Robert Durst est un milliardaire. Le fils aîné d’un magnat de l’immobilier new-yorkais. Un membre d’une des familles les plus puissantes de Manhattan. Petit et frêle, silencieux et solitaire, il est le suspect n°1 dans plusieurs affaires, dans plusieurs villes des Etats-Unis. Le mystère persiste. Meurtrier de sang-froid au pragmatisme implacable ou homme incroyablement malchanceux qui se retrouve au mauvais endroit, au mauvais moment un peu trop souvent ? Cette série documentaire d’Andrew Jarecki, instiguée par Durst lui-même, va tenter d’apporter des réponses.


Pour mener sa quête à bien, il n’invente rien de nouveaux et fait dans le classique en croisant témoignages, documents d’archives et reconstituions. Les témoignages face caméra de toutes les parties prenantes impliqués dans ces affaires : policiers, avocats, procureurs, jurés, familles, amis et voisins sont passionnants. La diversité des intervenants permet de découvrir plusieurs facettes de la personnalité du milliardaire, plusieurs interprétations de ses actions et plusieurs versions des affaires dans lesquelles il est impliqué. Ils sont aussi l’occasion de découvrir des personnages excentriques comme la femme de Durst, toujours une cigarette à la main, et le sosie officiel de Travolta, période cheveux blanc gominés, embonpoint et grosse moustache. Les vidéos, les photos et les enregistrements audio d’archives nous permettent de revivre l’évolution des affaires, de la découverte glaçante des scènes de crimes, aux échanges téléphoniques invraisemblables avec sa femme, en passant par un procès à la défense génialement aberrante. L’occasion d’une critique facile mais efficace du système judiciaire américain où des innocents sans moyens peuvent être condamnés et des coupables aisés innocentés en se payant les meilleurs avocats possibles. Enfin, les reconstitutions mettent en image la grande majorité des témoignages, sont joliment mises en scène et viennent rythmer le tout. Malheureusement, elles nous empêchent -nous spectateurs- d'imaginer quoi que soit en imposant la vision que le réalisateur se fait de tous ce que les témoignages apportent. Surtout, chaque reconstitution des faits représente un tueur qui reprend toutes les caractéristiques physiques de Durst, ce qui influence grandement l'opinion que l'on se fait sur le sujet.

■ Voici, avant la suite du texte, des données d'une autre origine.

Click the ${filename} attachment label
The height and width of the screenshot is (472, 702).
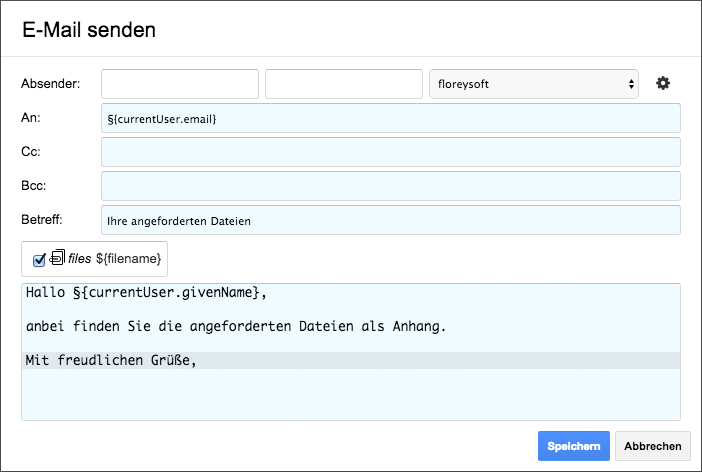[x=128, y=258]
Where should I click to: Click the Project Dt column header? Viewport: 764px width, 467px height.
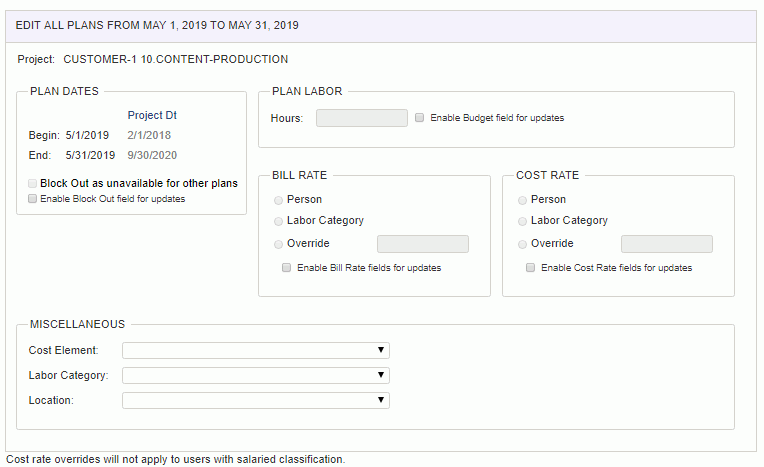coord(152,115)
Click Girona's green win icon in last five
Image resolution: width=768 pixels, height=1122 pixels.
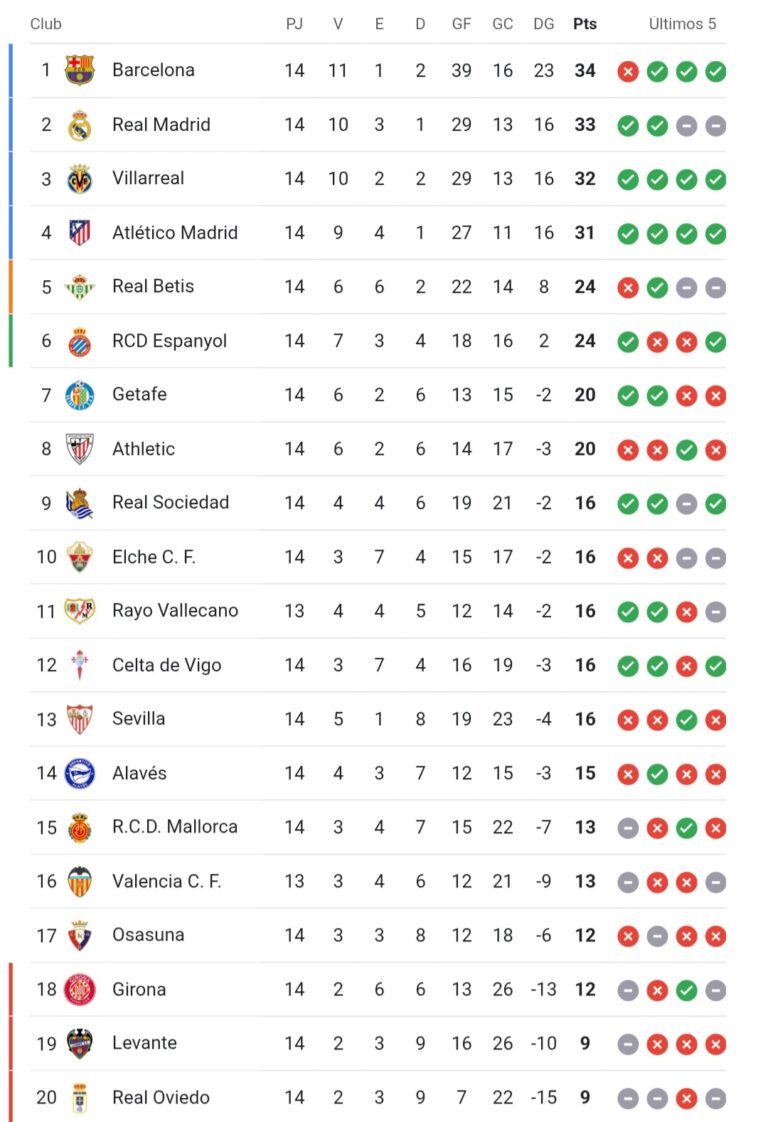(x=686, y=990)
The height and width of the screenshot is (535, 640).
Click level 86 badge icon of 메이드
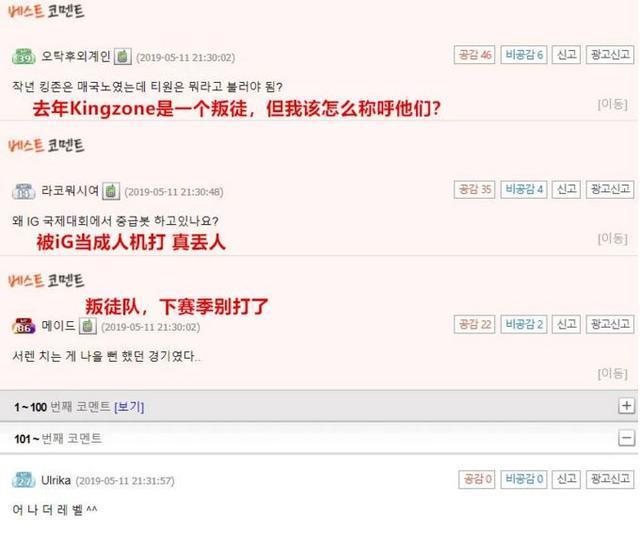click(x=24, y=326)
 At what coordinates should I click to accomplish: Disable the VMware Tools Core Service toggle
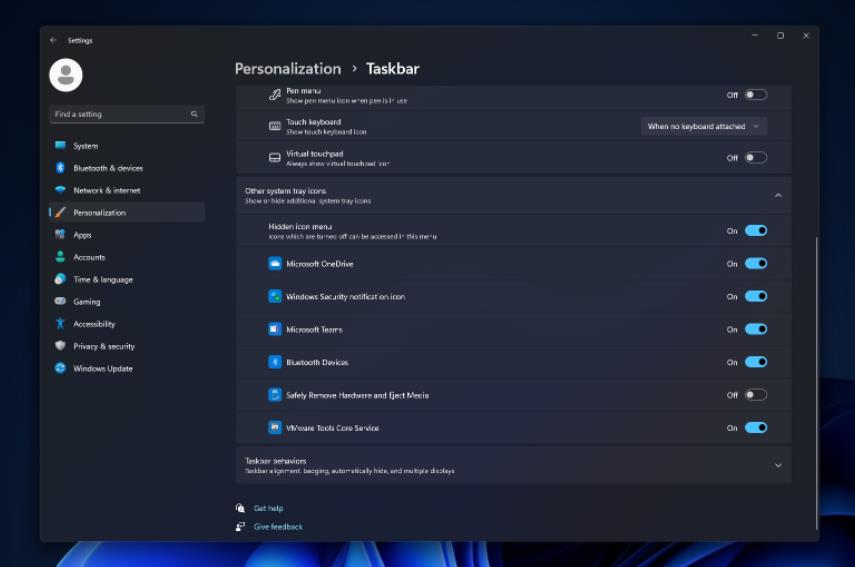point(756,428)

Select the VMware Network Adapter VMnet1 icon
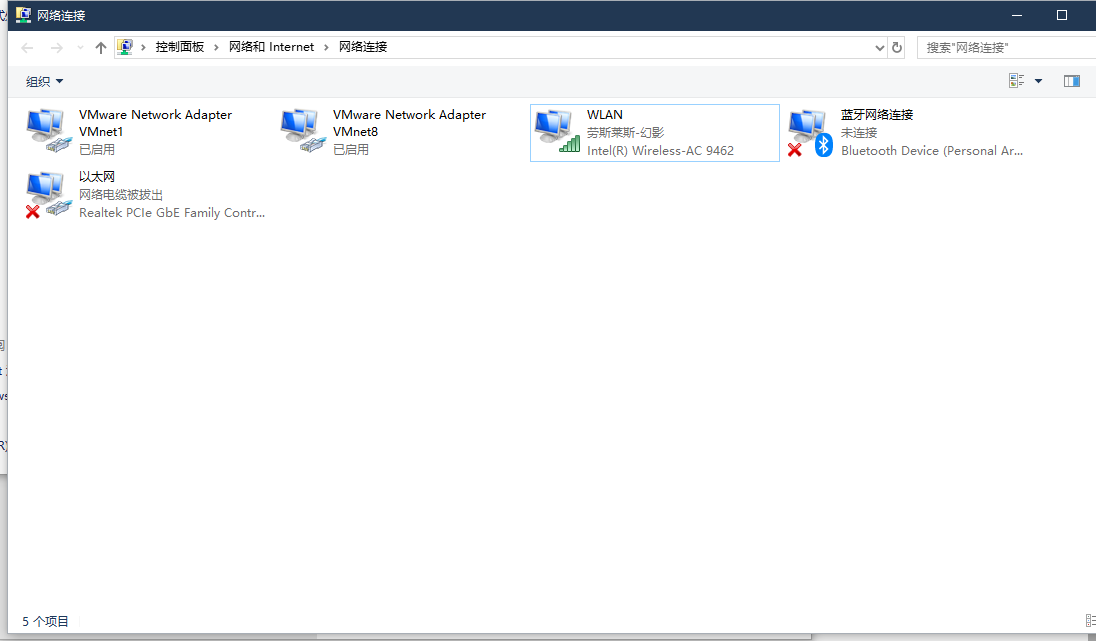(48, 131)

Jarecki dresse surtout le portrait d’un homme ambigu, à l’histoire incroyable. C’est cet homme hors du commun qui confère son caractère exceptionnel à cette mini-série. Les échanges entre le milliardaire et le réalisateur sont sidérant. Durst est fascinant. Un vieil homme fragile et claudiquant, au teint fantomatique, bourré de tics. Il cligne des yeux toutes les 20 secondes, balance ces bras dans tous sens et se caresse nerveusement les cheveux à chaque question. Un vieil homme au franc-parler désarmant et la voie gutturale. Et puis au milieu de tout cela, de grands yeux reptiliens, noirs, comme un abîme sans fond, impossible à déchiffrer, qui vous glace le sang au moindre regard. Chaque phrase qu’il prononce peut vouloir dire tout et son contraire, chaque mot est soigneusement choisi. Il semble s'amuser quand il sort des réponses improbables qui frisent parfois le génie (« How do you accidentally shave your eyebrows? », magistrale d'humour et de bon sens) ou être complètement perdu quand il cherche ses mots et se répète inlassablement. Un vieil homme à la fois fragile et intouchable, naïf et intelligent, attachant et terrifiant. Un vieil homme à la logique froide et implacable, illogique pour tout individu sain d’esprit.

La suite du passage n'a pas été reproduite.